Prompt ▸
From the entries below, determine the number of lines that contain "agent". Give that number by itself.
==== Material for this exercise
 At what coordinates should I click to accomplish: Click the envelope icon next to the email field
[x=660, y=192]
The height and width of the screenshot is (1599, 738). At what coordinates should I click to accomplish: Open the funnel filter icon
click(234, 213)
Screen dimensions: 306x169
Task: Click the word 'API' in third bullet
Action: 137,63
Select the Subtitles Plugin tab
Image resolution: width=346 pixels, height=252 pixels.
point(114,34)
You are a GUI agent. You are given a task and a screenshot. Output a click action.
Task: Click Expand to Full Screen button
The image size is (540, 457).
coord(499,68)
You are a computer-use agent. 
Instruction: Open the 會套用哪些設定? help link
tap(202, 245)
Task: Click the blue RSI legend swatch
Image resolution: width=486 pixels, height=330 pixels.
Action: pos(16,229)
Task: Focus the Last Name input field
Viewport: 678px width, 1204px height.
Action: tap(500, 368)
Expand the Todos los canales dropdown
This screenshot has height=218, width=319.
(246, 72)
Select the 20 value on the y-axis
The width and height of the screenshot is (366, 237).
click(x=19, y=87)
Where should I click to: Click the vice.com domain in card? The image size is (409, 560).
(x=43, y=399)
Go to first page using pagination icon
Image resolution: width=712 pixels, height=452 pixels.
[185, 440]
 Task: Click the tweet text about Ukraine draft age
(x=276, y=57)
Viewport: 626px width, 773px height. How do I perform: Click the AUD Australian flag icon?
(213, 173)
========
Answer to the exercise ▸
2